**Page:**
This article details Cloudflare's journey in scaling its OAuth infrastructure to support a broader developer ecosystem, transitioning from a limited, manually managed system to a self-managed, robust platform. It highlights the architectural challenges and migration strategies involved in upgrading their underlying OAuth engine, Hydra, through a complex blue-green deployment process to ensure minimal downtime and data integrity. The case study offers valuable insights into managing critical infrastructure upgrades in a live production environment.

Read original on Cloudflare Blog

Cloudflare embarked on a significant architectural upgrade to its OAuth system, moving from a solution adequate for a small number of partners to a self-managed, scalable platform accessible to all developers. This shift was driven by the growth of their developer platform and the increasing demand for delegated access for SaaS integrations, internal developer tools, and agentic workflows. The upgrade focused on enhancing the permissions model, consent experience, revocation mechanisms, and security features to support a rapidly expanding ecosystem.

Challenges of Upgrading the OAuth Engine

The existing OAuth engine, an older deployment of open-source Hydra, proved insufficient for the growing demands. The upgrade presented several significant challenges, particularly concerning database schema migrations and maintaining service availability during the transition. Initial plans for a single large upgrade were split into two sequential phases (1.x and 2.x) to mitigate risk.

  • Exclusive Database Locks: Schema migrations for the 1.x upgrade required exclusive locks on critical tables, which would prevent active users from performing OAuth operations.

**Given information:**

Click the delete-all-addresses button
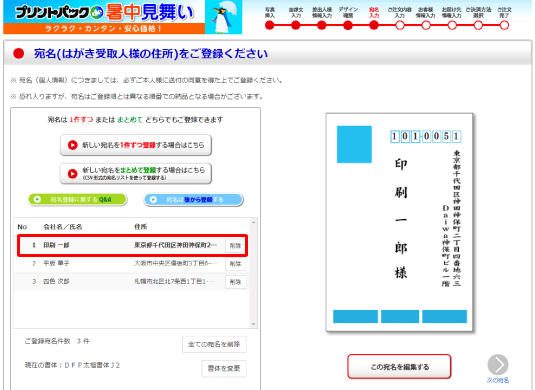Screen dimensions: 535x390 (x=214, y=344)
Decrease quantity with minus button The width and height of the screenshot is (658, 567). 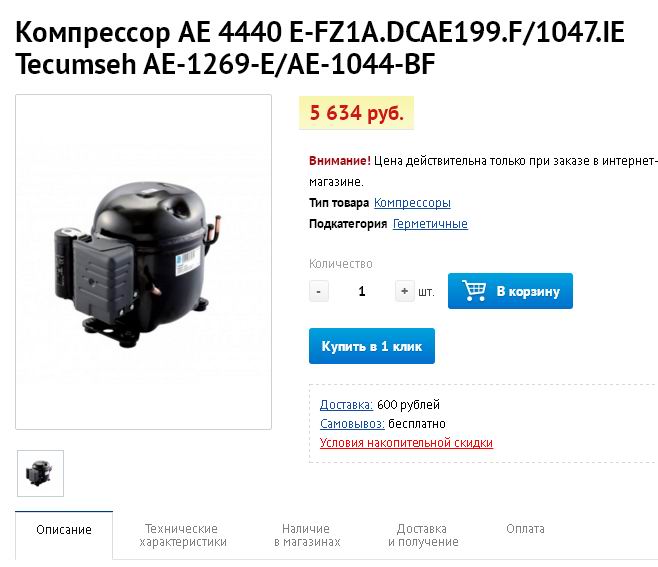tap(319, 291)
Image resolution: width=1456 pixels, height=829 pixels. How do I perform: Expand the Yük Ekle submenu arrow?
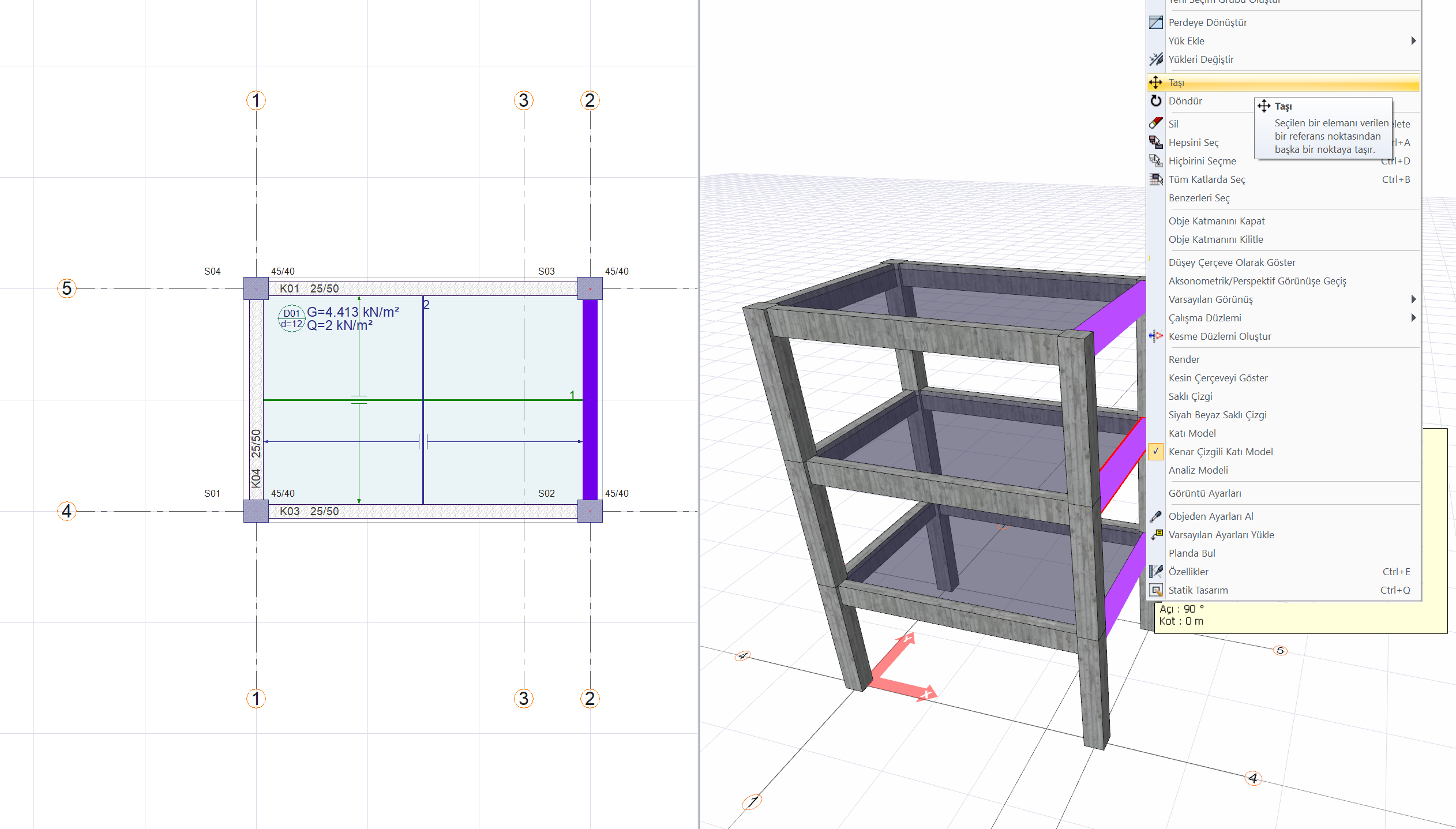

**Exercise:** Retype the part of the OAuth article that begins with the words "Cloudflare embarked on" and ends with "rapidly expanding ecosystem.". The data above comes from a separate source, unrelated to the OAuth article.

**Response:**
Cloudflare embarked on a significant architectural upgrade to its OAuth system, moving from a solution adequate for a small number of partners to a self-managed, scalable platform accessible to all developers. This shift was driven by the growth of their developer platform and the increasing demand for delegated access for SaaS integrations, internal developer tools, and agentic workflows. The upgrade focused on enhancing the permissions model, consent experience, revocation mechanisms, and security features to support a rapidly expanding ecosystem.